> _The problem_
Where does the word "triangle" occur in the data below? Copy each line that holds it.

> _Input for this task_
• • • •

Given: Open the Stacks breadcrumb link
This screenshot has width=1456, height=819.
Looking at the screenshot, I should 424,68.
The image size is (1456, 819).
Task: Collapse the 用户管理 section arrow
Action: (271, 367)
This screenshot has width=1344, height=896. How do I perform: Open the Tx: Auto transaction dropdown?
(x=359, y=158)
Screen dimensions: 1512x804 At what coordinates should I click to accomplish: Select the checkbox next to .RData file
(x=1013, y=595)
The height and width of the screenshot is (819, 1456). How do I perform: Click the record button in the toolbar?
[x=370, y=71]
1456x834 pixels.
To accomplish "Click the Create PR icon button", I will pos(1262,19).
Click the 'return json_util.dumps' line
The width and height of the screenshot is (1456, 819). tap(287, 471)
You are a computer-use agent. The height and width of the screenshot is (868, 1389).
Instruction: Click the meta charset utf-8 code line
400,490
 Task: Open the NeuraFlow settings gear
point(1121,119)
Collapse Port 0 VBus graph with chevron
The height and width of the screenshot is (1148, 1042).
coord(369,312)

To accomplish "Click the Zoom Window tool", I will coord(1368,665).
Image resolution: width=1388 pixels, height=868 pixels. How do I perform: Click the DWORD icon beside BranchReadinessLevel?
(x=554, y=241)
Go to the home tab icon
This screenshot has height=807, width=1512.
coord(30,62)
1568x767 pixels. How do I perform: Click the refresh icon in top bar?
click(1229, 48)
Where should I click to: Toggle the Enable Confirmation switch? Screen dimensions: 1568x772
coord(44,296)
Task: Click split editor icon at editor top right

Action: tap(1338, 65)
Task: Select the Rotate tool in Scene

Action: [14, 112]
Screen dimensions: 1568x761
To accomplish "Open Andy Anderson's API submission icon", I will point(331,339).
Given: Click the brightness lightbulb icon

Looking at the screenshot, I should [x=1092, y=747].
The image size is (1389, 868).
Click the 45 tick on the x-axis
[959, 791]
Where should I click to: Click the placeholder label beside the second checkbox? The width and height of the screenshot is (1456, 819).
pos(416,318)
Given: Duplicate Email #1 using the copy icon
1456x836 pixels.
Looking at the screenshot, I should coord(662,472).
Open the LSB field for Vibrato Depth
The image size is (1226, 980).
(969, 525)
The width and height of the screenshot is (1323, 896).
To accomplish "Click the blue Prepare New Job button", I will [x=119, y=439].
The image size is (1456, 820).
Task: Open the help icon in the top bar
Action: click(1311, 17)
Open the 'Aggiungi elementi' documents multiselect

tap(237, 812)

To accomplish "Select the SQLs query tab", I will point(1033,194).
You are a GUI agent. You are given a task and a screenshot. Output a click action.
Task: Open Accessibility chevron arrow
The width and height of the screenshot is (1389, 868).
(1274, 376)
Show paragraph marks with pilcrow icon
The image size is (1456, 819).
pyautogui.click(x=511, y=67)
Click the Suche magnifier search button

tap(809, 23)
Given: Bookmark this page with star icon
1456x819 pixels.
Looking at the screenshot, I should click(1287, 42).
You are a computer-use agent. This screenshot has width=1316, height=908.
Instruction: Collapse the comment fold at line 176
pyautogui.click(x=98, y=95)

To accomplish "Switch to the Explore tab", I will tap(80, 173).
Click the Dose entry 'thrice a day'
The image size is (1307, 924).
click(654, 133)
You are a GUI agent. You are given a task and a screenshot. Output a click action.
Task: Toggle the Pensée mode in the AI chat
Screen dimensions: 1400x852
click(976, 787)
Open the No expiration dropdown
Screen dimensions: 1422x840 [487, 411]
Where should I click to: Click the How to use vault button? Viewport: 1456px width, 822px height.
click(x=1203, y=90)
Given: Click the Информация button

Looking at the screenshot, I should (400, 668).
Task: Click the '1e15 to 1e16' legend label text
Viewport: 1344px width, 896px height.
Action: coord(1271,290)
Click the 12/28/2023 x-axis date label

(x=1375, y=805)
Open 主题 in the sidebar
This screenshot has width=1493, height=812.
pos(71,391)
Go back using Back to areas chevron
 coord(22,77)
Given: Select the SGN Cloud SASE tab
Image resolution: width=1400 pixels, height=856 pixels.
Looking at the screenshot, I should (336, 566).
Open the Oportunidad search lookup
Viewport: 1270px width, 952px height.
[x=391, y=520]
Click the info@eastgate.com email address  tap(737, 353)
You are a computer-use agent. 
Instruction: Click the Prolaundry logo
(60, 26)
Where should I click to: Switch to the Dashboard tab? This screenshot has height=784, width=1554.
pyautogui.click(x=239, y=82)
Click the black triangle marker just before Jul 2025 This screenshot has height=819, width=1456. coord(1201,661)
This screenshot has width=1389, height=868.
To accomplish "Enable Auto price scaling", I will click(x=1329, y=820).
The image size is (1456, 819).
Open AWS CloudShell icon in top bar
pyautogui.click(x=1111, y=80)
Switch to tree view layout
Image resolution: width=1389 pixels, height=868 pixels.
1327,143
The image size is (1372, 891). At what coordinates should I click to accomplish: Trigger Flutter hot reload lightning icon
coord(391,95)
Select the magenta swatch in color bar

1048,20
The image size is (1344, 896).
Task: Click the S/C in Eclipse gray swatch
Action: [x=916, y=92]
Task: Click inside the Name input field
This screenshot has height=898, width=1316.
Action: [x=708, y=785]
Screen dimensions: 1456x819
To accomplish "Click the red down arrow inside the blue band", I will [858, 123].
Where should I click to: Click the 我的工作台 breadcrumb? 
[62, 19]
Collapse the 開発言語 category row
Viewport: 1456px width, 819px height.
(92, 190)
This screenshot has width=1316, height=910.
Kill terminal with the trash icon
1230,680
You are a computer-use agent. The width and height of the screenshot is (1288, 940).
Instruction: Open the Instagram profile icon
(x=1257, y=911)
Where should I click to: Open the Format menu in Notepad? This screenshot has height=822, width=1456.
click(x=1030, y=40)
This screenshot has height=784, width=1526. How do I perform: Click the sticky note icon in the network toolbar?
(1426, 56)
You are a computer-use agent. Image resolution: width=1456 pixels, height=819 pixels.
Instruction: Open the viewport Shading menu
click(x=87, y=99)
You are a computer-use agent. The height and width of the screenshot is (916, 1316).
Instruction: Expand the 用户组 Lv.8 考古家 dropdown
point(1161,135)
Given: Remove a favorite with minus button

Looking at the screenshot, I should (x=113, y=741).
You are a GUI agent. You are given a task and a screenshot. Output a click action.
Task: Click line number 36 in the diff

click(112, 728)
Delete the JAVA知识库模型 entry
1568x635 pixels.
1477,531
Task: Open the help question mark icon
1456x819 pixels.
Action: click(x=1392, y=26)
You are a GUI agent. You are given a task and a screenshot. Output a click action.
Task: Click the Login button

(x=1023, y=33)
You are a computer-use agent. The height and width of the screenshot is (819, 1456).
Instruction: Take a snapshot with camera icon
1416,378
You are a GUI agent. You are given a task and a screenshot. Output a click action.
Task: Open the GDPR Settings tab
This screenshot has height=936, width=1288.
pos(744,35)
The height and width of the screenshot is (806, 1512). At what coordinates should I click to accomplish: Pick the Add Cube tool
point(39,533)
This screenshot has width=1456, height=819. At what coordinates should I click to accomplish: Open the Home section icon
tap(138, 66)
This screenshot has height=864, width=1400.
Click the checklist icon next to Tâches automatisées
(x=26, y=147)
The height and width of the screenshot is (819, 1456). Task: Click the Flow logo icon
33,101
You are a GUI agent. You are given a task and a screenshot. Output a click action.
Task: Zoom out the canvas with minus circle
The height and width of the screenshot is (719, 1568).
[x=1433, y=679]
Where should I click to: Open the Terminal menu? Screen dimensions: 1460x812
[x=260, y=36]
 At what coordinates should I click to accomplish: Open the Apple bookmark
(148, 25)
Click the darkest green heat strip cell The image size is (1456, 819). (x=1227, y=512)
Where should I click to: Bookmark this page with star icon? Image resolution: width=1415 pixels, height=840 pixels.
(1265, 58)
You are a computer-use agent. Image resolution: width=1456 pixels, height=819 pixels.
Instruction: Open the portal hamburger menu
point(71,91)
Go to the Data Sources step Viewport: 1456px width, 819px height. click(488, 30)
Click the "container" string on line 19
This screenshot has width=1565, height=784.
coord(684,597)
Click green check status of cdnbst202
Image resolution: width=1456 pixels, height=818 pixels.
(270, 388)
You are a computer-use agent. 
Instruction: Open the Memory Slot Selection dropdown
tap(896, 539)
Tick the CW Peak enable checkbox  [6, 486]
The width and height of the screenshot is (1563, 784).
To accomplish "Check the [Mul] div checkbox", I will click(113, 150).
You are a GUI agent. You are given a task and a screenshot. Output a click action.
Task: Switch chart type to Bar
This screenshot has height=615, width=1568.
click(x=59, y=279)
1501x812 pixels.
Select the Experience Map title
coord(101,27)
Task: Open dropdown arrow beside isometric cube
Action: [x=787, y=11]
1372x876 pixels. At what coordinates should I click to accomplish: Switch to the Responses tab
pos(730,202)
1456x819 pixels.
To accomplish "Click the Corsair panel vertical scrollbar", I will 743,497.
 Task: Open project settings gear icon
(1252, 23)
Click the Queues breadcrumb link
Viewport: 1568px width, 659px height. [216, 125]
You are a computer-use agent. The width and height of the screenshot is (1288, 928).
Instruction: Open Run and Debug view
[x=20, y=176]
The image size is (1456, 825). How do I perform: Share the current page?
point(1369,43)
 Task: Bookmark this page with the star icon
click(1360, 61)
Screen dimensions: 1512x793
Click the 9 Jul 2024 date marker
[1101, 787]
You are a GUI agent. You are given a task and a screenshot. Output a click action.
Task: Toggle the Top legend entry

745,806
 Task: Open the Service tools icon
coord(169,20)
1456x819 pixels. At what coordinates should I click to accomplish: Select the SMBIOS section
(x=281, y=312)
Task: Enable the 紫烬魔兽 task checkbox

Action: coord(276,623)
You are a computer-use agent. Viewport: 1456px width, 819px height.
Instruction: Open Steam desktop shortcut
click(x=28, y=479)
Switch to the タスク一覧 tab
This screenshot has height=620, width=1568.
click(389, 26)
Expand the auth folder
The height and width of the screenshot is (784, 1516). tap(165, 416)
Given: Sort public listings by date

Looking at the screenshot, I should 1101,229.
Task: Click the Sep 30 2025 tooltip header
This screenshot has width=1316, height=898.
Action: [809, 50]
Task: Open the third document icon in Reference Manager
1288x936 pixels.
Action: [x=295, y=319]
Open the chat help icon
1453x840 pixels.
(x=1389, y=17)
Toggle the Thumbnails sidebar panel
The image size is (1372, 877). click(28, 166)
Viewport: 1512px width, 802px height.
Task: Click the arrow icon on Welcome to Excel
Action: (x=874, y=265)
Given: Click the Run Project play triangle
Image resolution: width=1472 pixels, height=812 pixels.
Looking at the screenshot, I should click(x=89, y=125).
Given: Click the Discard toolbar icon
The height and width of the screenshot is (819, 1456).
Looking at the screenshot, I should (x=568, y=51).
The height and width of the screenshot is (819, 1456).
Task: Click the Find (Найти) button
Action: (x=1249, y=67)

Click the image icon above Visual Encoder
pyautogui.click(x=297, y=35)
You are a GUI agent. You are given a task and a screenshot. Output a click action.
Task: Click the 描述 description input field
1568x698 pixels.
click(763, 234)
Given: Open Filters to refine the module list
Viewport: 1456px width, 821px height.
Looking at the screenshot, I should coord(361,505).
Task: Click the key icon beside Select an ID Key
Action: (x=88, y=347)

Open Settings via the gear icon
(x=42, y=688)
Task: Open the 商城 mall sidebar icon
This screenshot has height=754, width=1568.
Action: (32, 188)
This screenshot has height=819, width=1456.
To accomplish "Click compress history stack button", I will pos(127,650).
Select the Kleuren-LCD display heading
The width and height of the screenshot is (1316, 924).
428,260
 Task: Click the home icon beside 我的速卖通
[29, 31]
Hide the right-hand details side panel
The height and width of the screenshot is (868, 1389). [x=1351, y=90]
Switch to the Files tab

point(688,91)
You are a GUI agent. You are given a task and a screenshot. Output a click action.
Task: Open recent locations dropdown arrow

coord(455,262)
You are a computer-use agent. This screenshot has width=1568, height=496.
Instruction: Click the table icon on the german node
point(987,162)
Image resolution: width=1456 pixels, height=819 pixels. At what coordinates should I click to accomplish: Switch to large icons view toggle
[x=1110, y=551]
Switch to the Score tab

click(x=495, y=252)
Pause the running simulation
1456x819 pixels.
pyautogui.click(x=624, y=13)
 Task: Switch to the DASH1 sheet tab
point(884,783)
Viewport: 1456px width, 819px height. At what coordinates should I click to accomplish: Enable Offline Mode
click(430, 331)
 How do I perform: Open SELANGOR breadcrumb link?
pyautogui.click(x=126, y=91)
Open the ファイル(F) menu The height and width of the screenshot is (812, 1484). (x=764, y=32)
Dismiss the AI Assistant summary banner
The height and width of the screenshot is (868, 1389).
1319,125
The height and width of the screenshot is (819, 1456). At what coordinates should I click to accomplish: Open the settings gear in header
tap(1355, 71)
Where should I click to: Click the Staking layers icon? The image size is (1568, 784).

• • • •

> _Written solution_
Click the black triangle marker just before Jul 2025 This screenshot has height=819, width=1456. coord(1201,661)
Given: Click the Run Project play triangle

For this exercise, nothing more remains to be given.